◆ Extrait du texte:
- - - - - - -
Les coups sous la ceinture

«La guerre, la guerre… C’est pas une raison pour se faire mal!» Et ce n’est pas non plus une raison pour devenir démagogue. La semaine dernière, alors que la guerre du 2.0 faisait rage entre le gouvernement provincial et la Fédération étudiante collégiale du Québec (FECQ), cette dernière a mis en ligne une vidéo quasi propagandiste qui n’a rien à envier aux plus abjectes publicités du Parti conservateur. La vidéo, intitulée «Le vrai visage de Jean Charest», va même jusqu’à utiliser l’image de la petite famille proprette, aux yeux bleus et aux minois plastiques pour faire comprendre au spectateur à quel point Jean Charest est un être infâme qui n’hésite pas à faire souffrir des innocents. Évidemment, il ne faut pas oublier la trame sonore, digne des scènes les plus dramatiques de Star Wars. La vidéo cite également une panoplie d’extraits de reportages et d’articles comme arguments contre la hausse, sans toutefois donner aucune information sur le contexte des citations.
- - - - - - -
◆ Consigne 1: Traduisez en anglais cette phrase du texte sur la vidéo de la FECQ : « Évidemment, il ne faut pas oublier la trame sonore, digne des scènes les plus dramatiques de Star Wars. »
◆ Consigne 2: Écrivez la suite du texte sur la vidéo de la FECQ, juste après sa dernière phrase.

◆ Extrait des données:
- - - - - - -
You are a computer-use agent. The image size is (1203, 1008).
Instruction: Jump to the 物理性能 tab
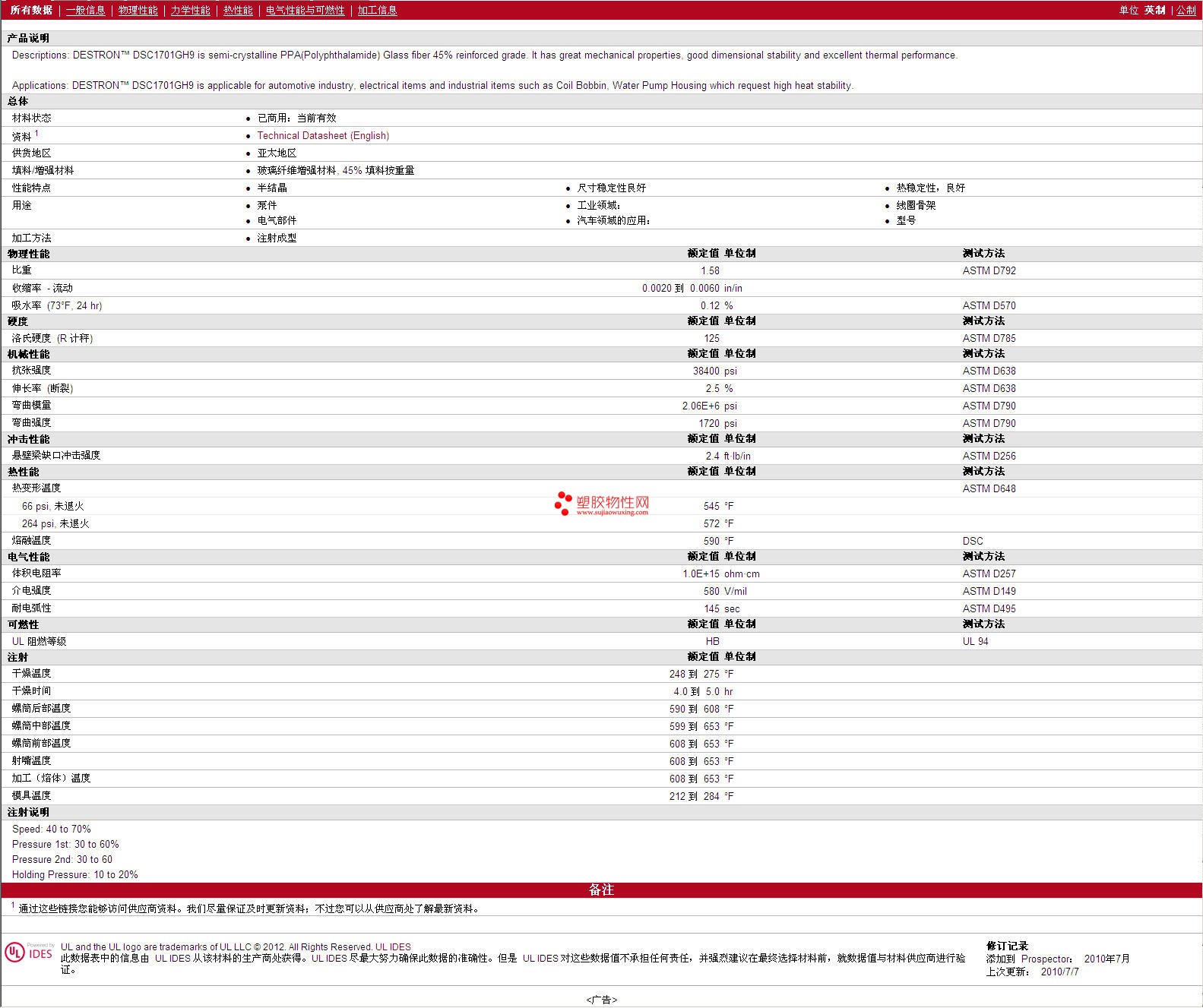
- - - - - - -
◆ Résultat 1: Of course, we mustn't forget the soundtrack, worthy of the most dramatic scenes in Star Wars.

◆ Résultat 2:
Pour justifier la totalité de sa campagne d’information virtuelle – l’achat de mots-clés sur Google, les vidéos virales, la présence accrue sur les médias sociaux –, la FECQ et ses consœurs clament qu’il est impératif de contrer la «désinformation» du gouvernement provincial dans le dossier des frais de scolarité. On s’attend donc, de la part de la fédération étudiante, à des arguments béton, bien documentés – ce que d’ailleurs elle possède, vu le nombre d’études qu’elle a réalisées sur la question. À la place, on mise sur une campagne théâtrale, voire alarmiste, où les faits occupent un rang bien secondaire…

Fourbir les bonnes armes
Loin de moi l’idée de défendre le gouvernement de Jean Charest ou même la hausse des frais de scolarité. Mais je considère que, ces derniers temps, le mouvement étudiant se tire dans le pied en usant de slogans-chocs et d’insultes gratuites. C’est la forme que je remets en question, pas le fond du propos. Je crois seulement que ce n’est pas une belle pancarte mêlant politique et sodomie qui prouvera au public que les étudiants sont des êtres réfléchis, assez matures pour prendre part au débat et apporter des solutions.

Les arguments contre la hausse des frais de scolarité et contre le système actuel d’Aide financière aux études ne manquent pas. Et, comme l’a prouvé la manifestation du 10 novembre dernier, ceux qui y croient sont légion. Pourquoi alors sent-on toujours le besoin de tomber dans le grabuge, la violence et la grossièreté?

Certes, cette méthode plait à certains. Mais, comme le Tea Party le prouve présentement aux États-Unis, le radicalisme ne séduit que les plus radicaux. Les autres, les modérés qui croient aux idées, mais s’inquiètent des méthodes, finissent par changer de camp ou simplement se désintéresser du combat. Et au moment où la classe étudiante semble enfin sortir d’une longue léthargie politique, ce serait bien dommage qu’elle décroche à nouveau et que les irréductibles soient forcés de brandir le drapeau blanc.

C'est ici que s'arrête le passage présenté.